EXERCISE GOAL >>
Please answer these questions about the forum thread on the sound driver problem:
1. Module-init-tools was upgraded from which version to which version?
2. Which alsa-driver release was updated to check for modules installed in a different location?
3. What message appears when running alsamixer or amixer?

The only thing that I could connect this problem to is module-init-tools being upgraded from 3.0-r2 to 3.1. Is that the problem or is it something else? How could I try to fix it?

----------

## genstef

In kernel 2.6 you do not need alsa-driver, please use the inkernel alsa system.

----------

## JLP

but the driver in kernel is the old version that is why I use the latest alsa-driver packages. And alsa-driver worked just fine until recently so I would like it to get working again as it used to.

----------

## genstef

You could try to look in bugzilla: bugs.gentoo.org if a bug is reported for this issue, or report a new one.

----------

## JLP

OK I will do that. Thanks for trying to help.

----------

## JLP

Well it looks like it realy is module-init-tools 3.1 that are causing this. I dovngraded to older version and now it woks just fine. I have filed a bug report here:

https://bugs.gentoo.org/show_bug.cgi?id=72617

----------

## eradicator

chances are your kernel built ALSA modules and alsa-driver is installing over them but in a different location, so modprobe is confuesd.  a-d-1.0.7-r1 has been updated to check for this problem.

----------

## JLP

Today I upgraded the kernel from -r3 to r6. This time I made sure I disabled all the ALSA or OSS options in kernel config. I compiled the kernel and installed int and recompiled alsa-driver and nvidia-kernel. All was fine.

Then I again tried to emerge module-init-tools 3.1 abd the problems started again right after that. I then downgraded again and all is again back to normal. So all I have tried to do points to some problems in module-init-tools 3.1.

----------

## Konsti

Aah damn! The new mit  :Smile: 

I wondered why my system stops booting when loading snd-seq-oss when nothing changed at alsa   :Wink: 

----------

## knefas

downgrade module-init-tools was the solution for me.  :Smile: 

----------

## feld

i started having this problem too. dont know how i fixed it but THEN i have this problem:

running alsamixer or amixer i get

"illegal instruction"

DATA BELOW >>
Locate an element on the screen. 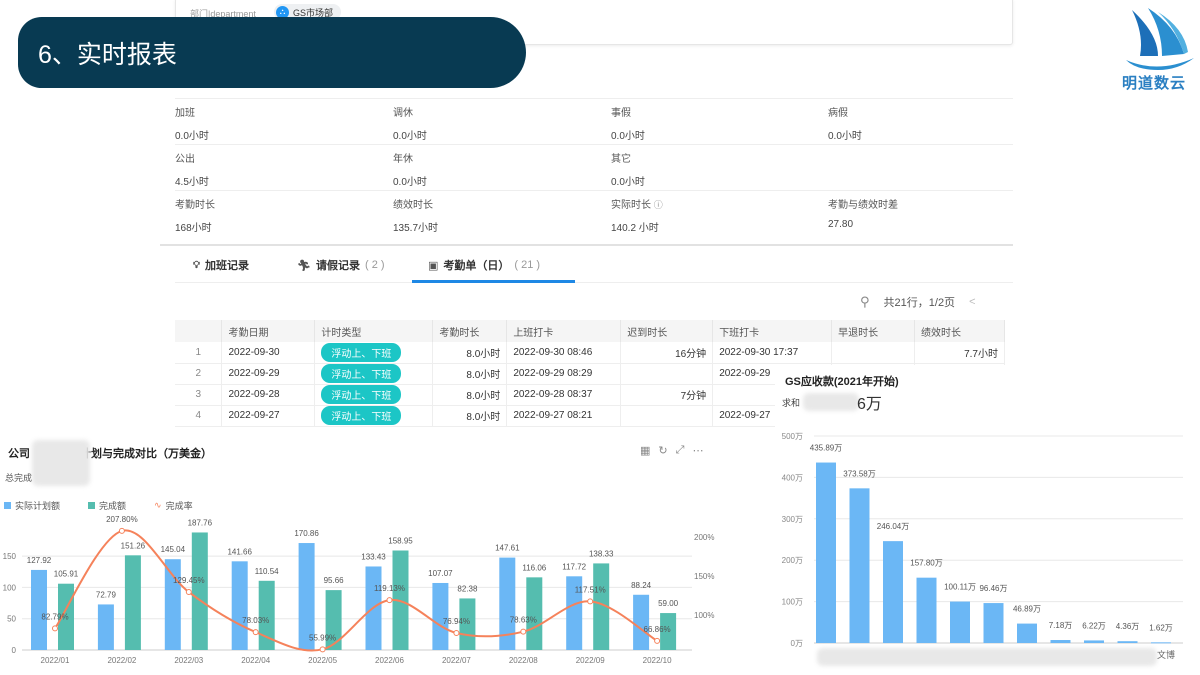 This screenshot has width=1200, height=675. stat-label: 病假 is located at coordinates (838, 114).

ANSWER SPACE >>
1. From 3.0-r2 to 3.1.
2. a-d-1.0.7-r1.
3. "illegal instruction"